(Dataset records begins)
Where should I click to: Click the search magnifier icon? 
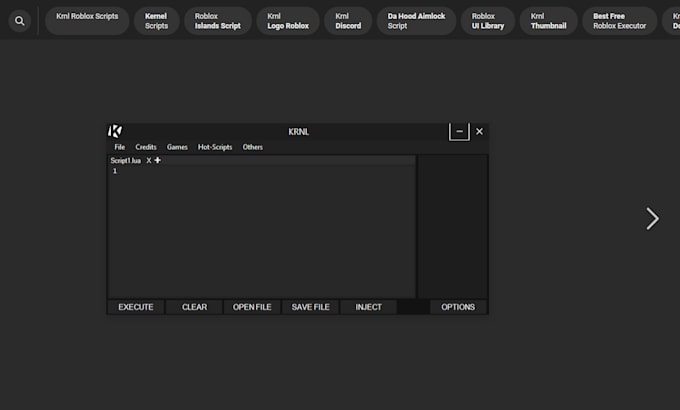click(x=20, y=21)
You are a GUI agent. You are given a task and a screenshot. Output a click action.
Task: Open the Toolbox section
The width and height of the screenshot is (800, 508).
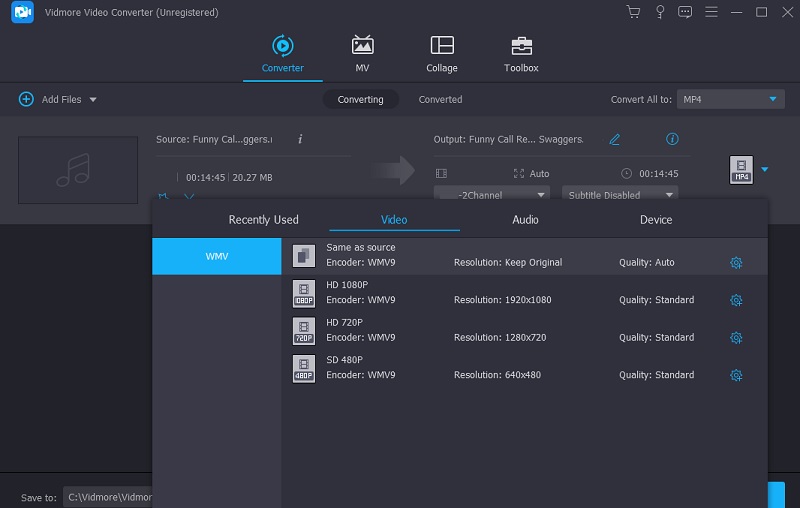click(521, 55)
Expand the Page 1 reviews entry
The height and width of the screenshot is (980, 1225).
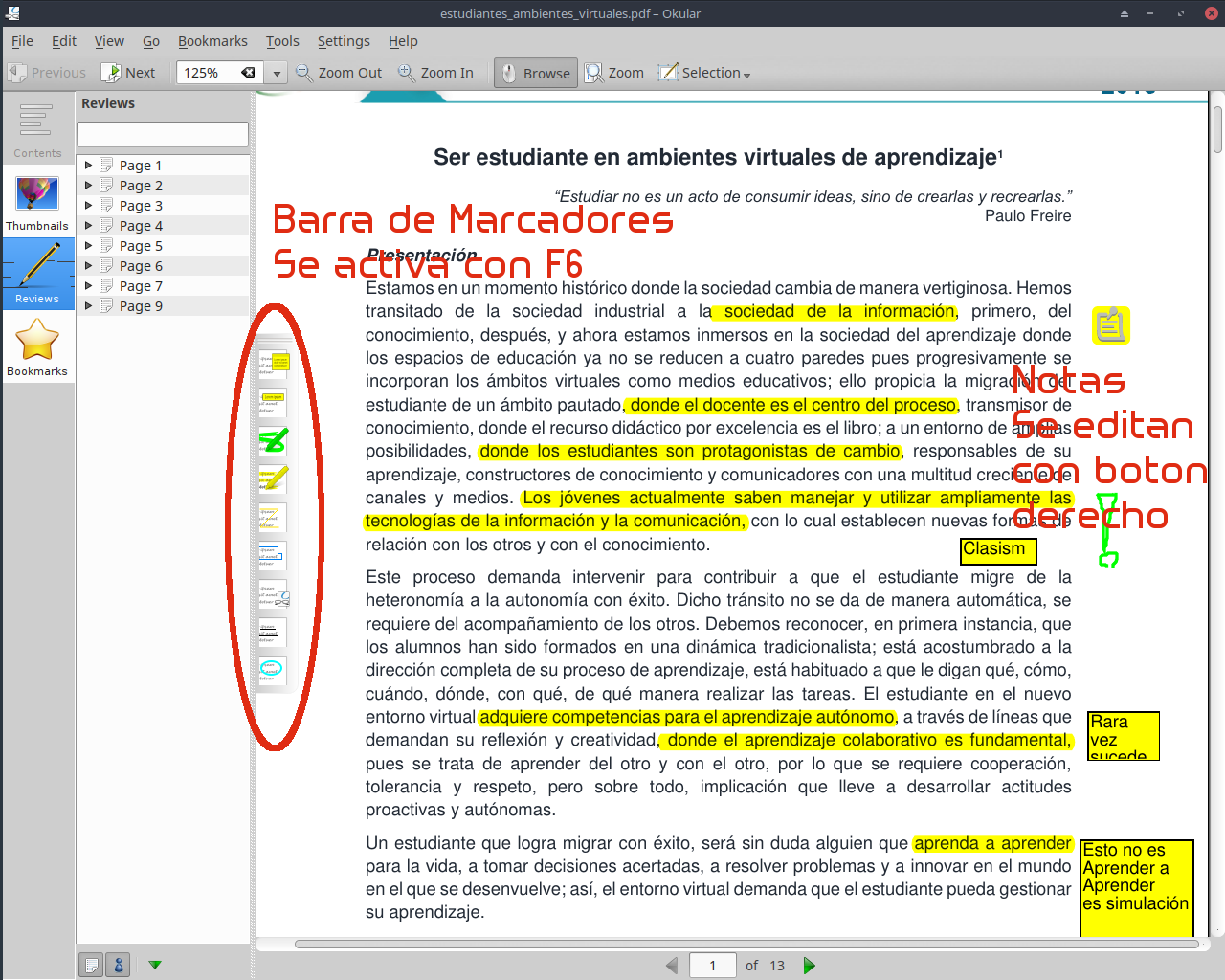(87, 164)
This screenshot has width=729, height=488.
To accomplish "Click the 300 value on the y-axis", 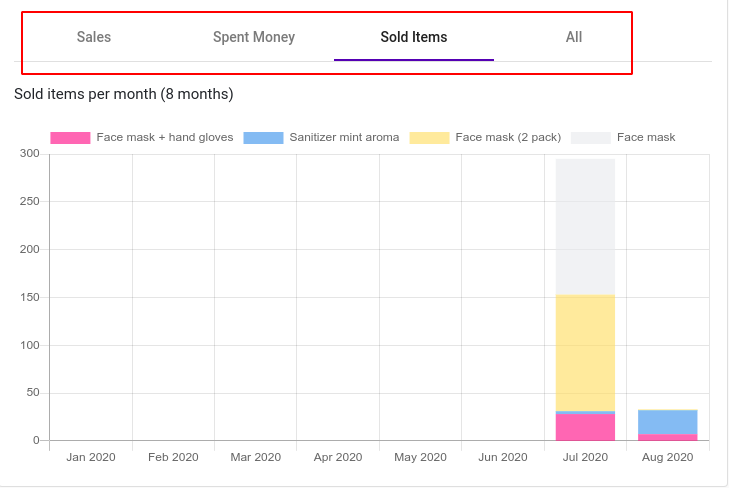I will click(x=29, y=153).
(Dataset records ends)
What you are asked to do:
Could you reproduce exactly, and only, the lines from the start of the records through the line containing "Expand the Page 1 reviews entry", leaving out the pictures?

Problem solution:
Where should I click to: Click the search magnifier icon? 
click(x=20, y=21)
You are a GUI agent. You are given a task and a screenshot. Output a click action.
Task: Open the Toolbox section
The width and height of the screenshot is (800, 508).
click(521, 55)
Expand the Page 1 reviews entry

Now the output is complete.